Она снова села. Лицо ее порозовело от обиды.
— Послушай, папа, ты когда-нибудь думал, на что мы живем? И какие у нас нужды? Такой вопрос тебе приходил в голову?
Он умолк, ошеломленный неожиданной атакой.
— Да, я знаю, что ты думаешь — это мне ясно! — запальчиво продолжала она. — Дескать, есть у них здесь стол и крыша над головой, чего же больше? Так ты думаешь!

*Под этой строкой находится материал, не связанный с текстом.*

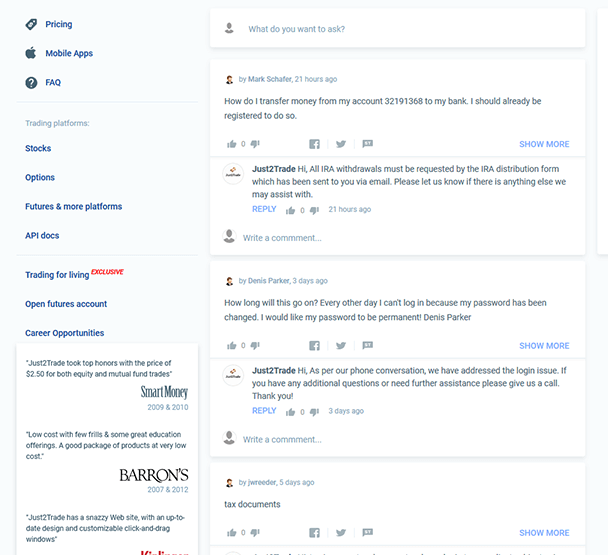
Task: Share jwreeder's tax documents post on Facebook
Action: [x=314, y=533]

— Допустим… но, бросив театр…
— Бросил театр, — нетерпеливо перебила она. — А почему бросил театр? Как ты думаешь — на шестьсот левов можно прожить?
— Как — шестьсот?
— Так — шестьсот! — сердито отрезала она. — Ровно столько вы предусмотрели для поклонников Шопена. А на новом месте он будет получать вдвое больше. Это не пустяк. По крайней мере мне больше не придется унижаться перед людьми, которые уже не любят меня…
— Что ты говоришь! — воскликнул он, пораженный ее словами.
— Да я не про тебя! — с досадой отмахнулась она. — За что мне на тебя сердиться? Ты живешь вдали от людей, как в пустыне…
— Как так? — нахмурился он.
— Так! Ты думаешь, что и другие отцы вроде тебя? Осмотрись-ка хорошенько вокруг, и ты поймешь… — Она поднялась и резко добавила: — Зато придется унижаться перед тупицами… Администраторами ресторанов!
Лишь на следующее утро он понял, как глубоко задел его этот разговор. Он стоял у окна и впервые ничего не видел, а только размышлял. Неужели он совсем забыл, как дорога человеческая забота? И что значит дорожить каждым пустяковым левом? Если действительно забыл, то это плохо, очень плохо! Свобода проявлять себя! Инстинкт самосохранения! Эти понятия нигде не соприкасаются, лишь в воображении глупцов. И его собственная дочь не взлетела на крыльях, как вольная птица, а попала под серую сеть повседневных забот… Или не забот, а слепоты… Может быть, слепец завел в тупик ее по своим темным дорожкам без горизонтов?
Сил не хватало разобраться во всем этом. Он догадывался, что она хотела сказать своим намеком о людях, которые ее уже не любят, но боялся поверить.
Едва дождавшись рассвета, он вошел в комнату жены. Она спала, но, услышав шаги, медленно открыла глаза. Любовь сквозила в этом ее первом взгляде, как прикосновение нежной руки, но сердце его осталось холодным.